The standard way to do this is acquire the lock in a constructor, and release it in the destructor. This is more commonly know as Resource Acquisition Is Initialization, or RAII. I strongly suggest you use this methodology rather than
.lock()
.unlock()
Which is not exception safe. You can easily forget to unlock the mutex prior to throwing, resulting in a deadlock the next time a lock is attempted.
There are several synchronization types in the Boost.Thread library that will be useful to you, notably boost::mutex::scoped_lock. Rather than add lock() and unlock() methods to whatever container you wish to access from multiple threads, I suggest you use a boost:mutex or equivalent and instantiate a boost::mutex::scoped_lock whenever accessing the container.
Is there a standard way to do this?
No, and there's a reason for that.
Is how I'm planning on doing this
wrong or shortsighted?
It's not necessarily wrong to want to synchronize access to a single container object, but the interface of the container class is very often the wrong place to put the synchronization (like DeadMG says: object aliases, etc.).
Personally I think both TBB and stuff like concurrent_vector may either be overkill or still the wrong tools for a "simple" synchronization problem.

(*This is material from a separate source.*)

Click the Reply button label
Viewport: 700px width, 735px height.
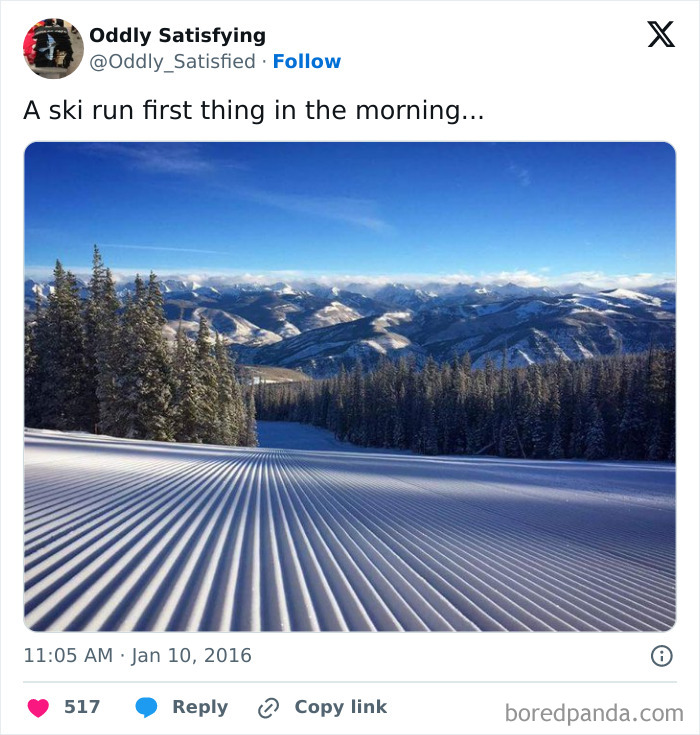pyautogui.click(x=199, y=707)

I find that ofttimes just adding a (private) Lock object (to the class holding the container) and wrapping up the 2 or 3 access patterns to the one container object will suffice and will be much easier to grasp and maintain for others down the road.
Sam: You don't want a .lock() method because something could go awry that prevents calling the .unlock() method at the end of the block, but if .unlock() is called as a consequence of object destruction of a stack allocated variable then any kind of early return from the function that calls .lock() will be guaranteed to free the lock.
DeadMG:
Intel's Threading Building Blocks (open source) may be what you're looking for.
There's also Microsoft's concurrent_vector and concurrent_queue, which already comes with Visual Studio 2010.